Despite efforts to expand early access through Right to Try legislation and other compassionate use laws, research shows only a small percentage of patients gain that ability. All of this proves that the showdown over healthcare prices ought to revolve around the FDA itself.
People should have access to potentially life-saving measures without the government standing in the way, and developers should have a clear pathway to willing customers to incentivize more innovation. These are the common-sense policies that would actually save lives and bring down healthcare costs.
What does that look like? The Promising Pathway Act is a good model for such legislation.
Under this act, patients with especially serious diseases would be able to make informed decisions, with the advice of their doctors, about the use of new drugs that have passed safety trials and shown preliminary efficacy. These drugs would receive provisional approval, which would enable access five to seven years earlier.

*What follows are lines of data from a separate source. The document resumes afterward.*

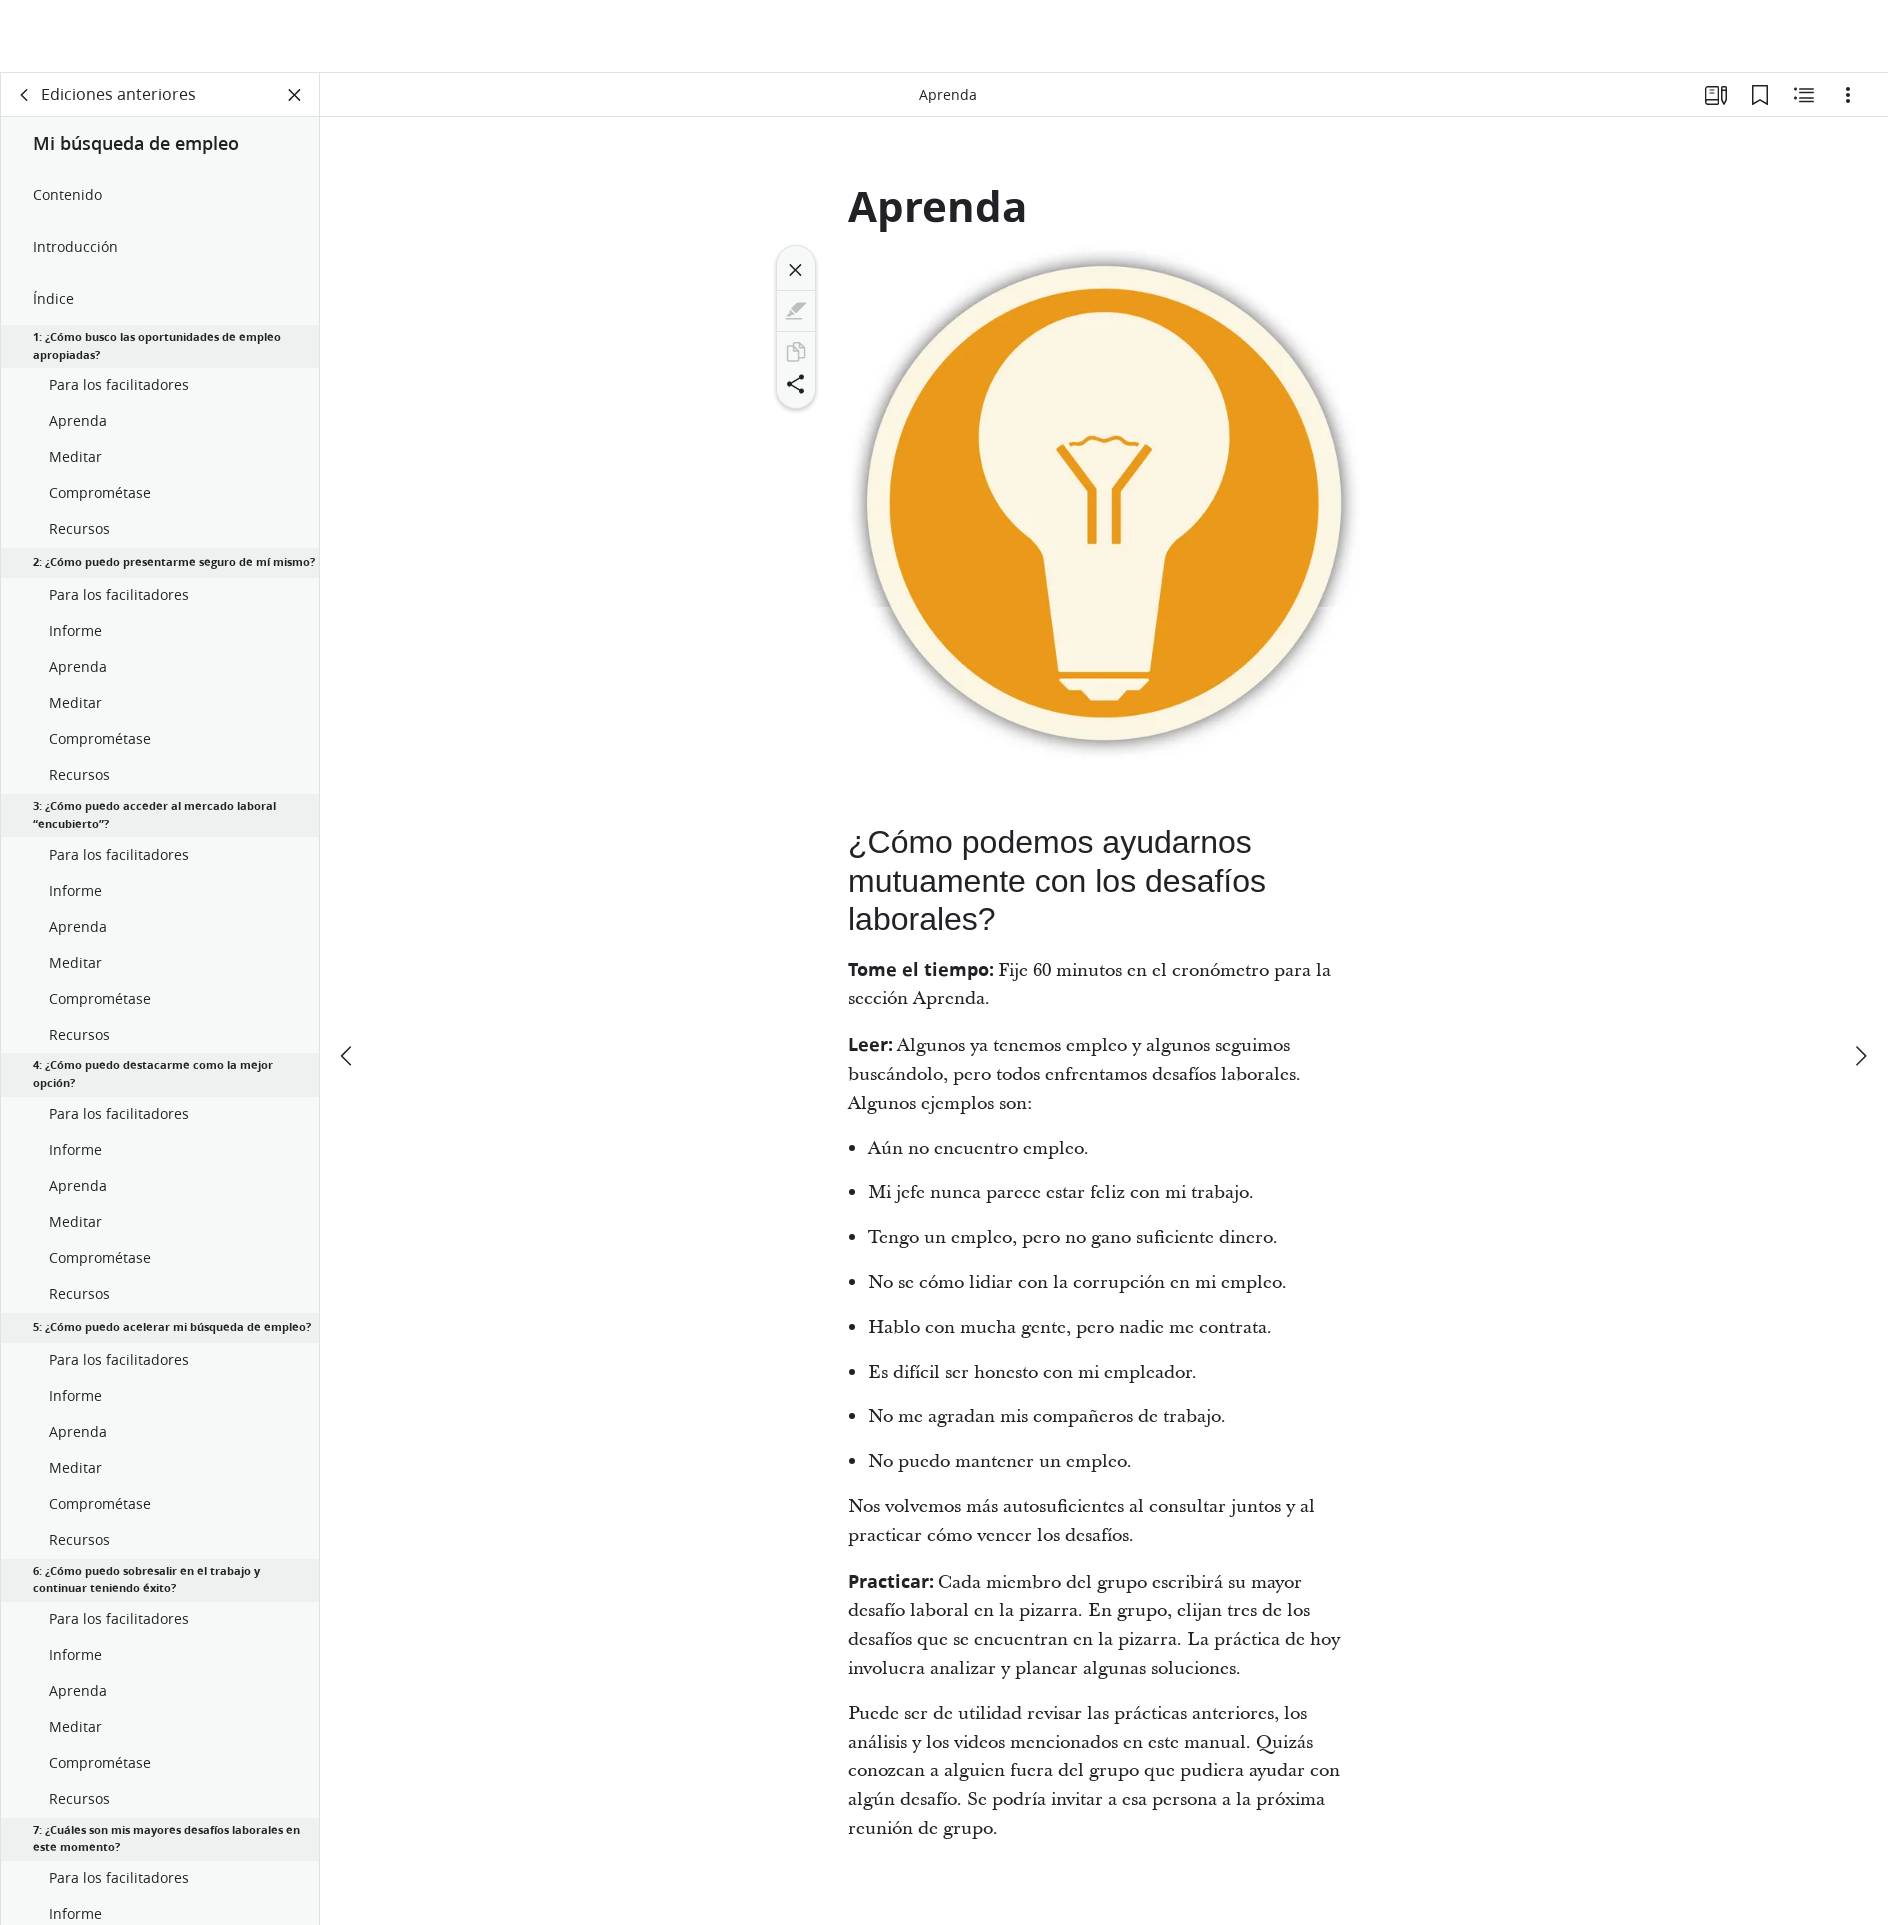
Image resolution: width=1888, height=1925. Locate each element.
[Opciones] (1848, 96)
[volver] (25, 96)
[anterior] (348, 983)
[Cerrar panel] (295, 96)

Not only would such legislation allow many more people to access potentially life-saving treatments, it would also produce more and better research and lead to a faster-to-market and broader set of treatment options. Notably, this would also mean reduced costs for the development of new drugs.
And, such measures would also allow smaller, financially-constrained drug companies to develop more drugs under a reduced cost structure. Ultimately, that would mean many promising drugs that were never tested due to insufficient expected revenue could have a second shot at market-entry.
The fact that progressives are largely staying mum on Aduhelm shows that they know profit incentives work despite constantly bashing them in the medical field. Instead of pursuing legislation that would diminish the profit incentive, they should turn their attention to legislation that would make access easier and the pathway to cures smoother.